[Date Prev][Date Next][Thread Prev][Thread Next][Date Index][Thread Index]

Re: Back to basics - or musings of an old bore




    > [Adam McLean:] It seems to me that many of the skilled
    > cryptographers on this group have puzzled and worked over the
    > Voynich now for many years and yet seem no nearer to cracking
    > the code.

I would take some exception to that.

It is true that much work was spent over the manuscript, but 
a large fraction of it was wasted because it was based on 
certain assumptions about the nature of the "code" that 
are now seen to be dubious at best.

The "new" evidence against those assumptions includes mainly the
structure of the words, as hinted by the various "paradigms"
(Tiltman's, Firth's, Roe's) and expanded in the crust-mantle-core
model. It also includes the fact that gallows and non-gallows words
occur with essentially the same frequency, and ditto for bench and
non-bench words; and the fact that these two traits are essentially
independent. Futher evidence is the symmetric distribution of word
lengths.

This evidence, in particular, seems to rule out the assumption of an
alphabetic substitution scheme applied to a "major" European or
Near-Eastern language -- even allowing for multiple alphabets or
Vigenere-like schemes, redundant substitution, null characters, etc.
--- which was the starting point of many past crptographic analysis.
To explain the peculiar features of Voynichese listed above, we must
now assume either an underlying language that exhibits those same
features, or an encoding scheme that generates them as an artifact
(or, of course, some combination of the two).
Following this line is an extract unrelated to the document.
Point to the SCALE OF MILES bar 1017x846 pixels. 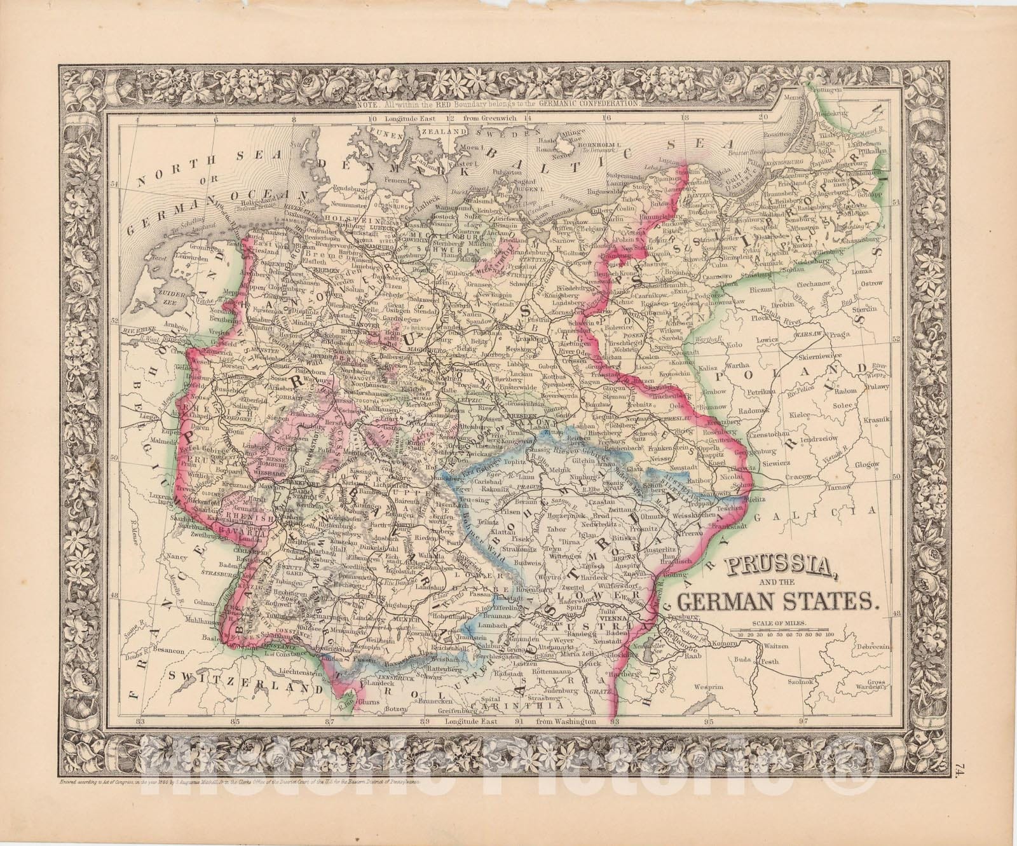[x=781, y=633]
As many have remarked, the rigid word structure could mean that the
Voynichese "words" are in fact syllables. Thus either we have a
"major" language written syllable-by-syllable, or a language with
monosyllabic words. (As some of you unfortunately still remember, I
once bet some pizzas on this last horse.) One problem with these
theories is that there are about 6000 distinct Voynichese words (if we
exclude tokens with dubious readings) --- which is way too large for
any "major" language, and uncomfortably large even for the most
syllable-rich East Asian languages. This particular problem could be
solved by assuming a less than perfect encoding, e.g. with pitch marks
instead of tone marks, or a fair amount of spelling variation. But it
seems hard to believe that a natural language would exibit the
observed peculiarties in the gallows and bench frequencies, or the
symmetric word-length distribution.

So it seems more likely that all those peculiar features of Voynichese
words are side effects of the encoding. Substition schemes which
insert spaces inside words, such as Gabriel's "daiin dain Latin", may
explain the absence of long words, but do not seem able to explain the
other features --- unless the substitution strings were specifically
chosen to produce those features, which seems most unlikely (they are
rather hard to "see", even with computers).
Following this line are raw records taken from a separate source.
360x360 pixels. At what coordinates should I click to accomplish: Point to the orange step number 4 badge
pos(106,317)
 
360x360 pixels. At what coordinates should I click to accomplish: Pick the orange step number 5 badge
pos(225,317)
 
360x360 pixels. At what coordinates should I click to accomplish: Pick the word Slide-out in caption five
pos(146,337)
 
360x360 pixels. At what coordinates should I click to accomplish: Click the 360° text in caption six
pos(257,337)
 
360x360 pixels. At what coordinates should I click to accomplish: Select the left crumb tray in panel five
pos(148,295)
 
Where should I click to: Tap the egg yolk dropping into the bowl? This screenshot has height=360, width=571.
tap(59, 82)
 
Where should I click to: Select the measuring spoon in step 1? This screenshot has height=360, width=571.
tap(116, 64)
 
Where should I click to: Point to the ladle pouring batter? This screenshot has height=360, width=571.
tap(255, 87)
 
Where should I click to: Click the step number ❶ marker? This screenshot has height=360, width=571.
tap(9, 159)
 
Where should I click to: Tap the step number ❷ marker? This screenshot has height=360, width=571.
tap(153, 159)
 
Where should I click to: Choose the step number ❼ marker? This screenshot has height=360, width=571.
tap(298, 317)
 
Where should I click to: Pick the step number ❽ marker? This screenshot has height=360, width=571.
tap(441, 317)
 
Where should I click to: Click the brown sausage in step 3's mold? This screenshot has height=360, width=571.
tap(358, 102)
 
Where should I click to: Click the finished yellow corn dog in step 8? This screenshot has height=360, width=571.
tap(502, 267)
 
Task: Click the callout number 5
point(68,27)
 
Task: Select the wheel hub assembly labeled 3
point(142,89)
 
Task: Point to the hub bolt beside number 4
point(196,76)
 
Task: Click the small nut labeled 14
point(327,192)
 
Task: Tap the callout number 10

At this point, the only encoding I can think of that seems to meet all
the constraints is some codebook scheme with "word codes" assigned
systematically in a manner resembling to the Roman number system. (The
assumption that each Voynichese "word" is indeed a word of the
language is supported by Zipf's law analysis, by the "lumpy" and
section-dependent distribution of words along the manuscript, and by
the observation that labels have the same structure as single words
and tend to occur in the text, at roughly the expected places.)

The encoding need not be a pure codebook scheme, where each word is
independently assigned to a different code. The scheme may, for
instance, assign to each lexical *stem* an arbitrary code, which is
then modified in some systematic way to indicate gender, number, case,
tense, etc. (Note that such a scheme could make the code much easier
to read and write.) There are hints, for example, that the EVA <q>
glyph may be such a modifier --- since it hardly occurs in labels, and
often a label <XXX> occurs as <qXXX> in the text nearby.

    > It also seems unlikely to me that someone in the 16th century
    > could devise a code that could defeat 21st century methods.

If the codebook hypothesis is correct, then it is no wonder that all
methods that were designed to crack alphabetic substitution schemes
have failed so far.  

    > But how else can we proceed ? I know I must sound like an old
    > bore, always coming back to the same theme, but it seems to me
    > that we have not yet exhausted an approach based on seeing the
    > context of the manuscript - and relating it to other similar
    > material.
    
Indeed. I suppose that to crack a codebook scheme (or to decipher a
logographic script) one needs to identify the meaning of a few key
words, and proceed from there. That does not seem to be an easy task,
even though we happen to have a whole illustrated book whose general
subject we vaguely know. (Just try "decoding" an illustrated Chinese
herbal, to see how hard that can be.)

For instance, there is page f67r2 which, as Robert Firth once pointed out,
seems to list the names of the seven planets:

  <okal>  <okain am>  <opcholdy>  <ofar oeoldan>  <ytoaiin>  <yfain> 
 
So why can't we go on from there? Well, for starters, we do not know
which planet is which. Moreover, of those seven words, <okal> alone is
very common throughout the text (~140 occurrences), while the others
hardly occur at all (although <okain> alone has ~110 occurrences, and
<ofar> ~4). So what does <okal> mean: Moon? Earth? Sun? Venus? Or do
we have a case of homonymy here, like between "mercury" the planet and
"mercury" the metal? (Other examples abound in other languages, e.g.
"mars" is planet and month in French, and "water star" is some planet's
name in Chinese.) Or perhaps the seven words are not the planets'
names, but some other attributes?

There is also the "fallopian tubes" illustration on f77v, where the 
left and right tubes are labeled <otol shedy> and <otolor> --- both 
fairly common through the text.   Note that <or> by itself is a very
common word (~360 occurrences), and <otolor> also occurs as a label in
the seven planets' page, f67r2.   

So we have no lack of clues; all we need now is a really smart brain...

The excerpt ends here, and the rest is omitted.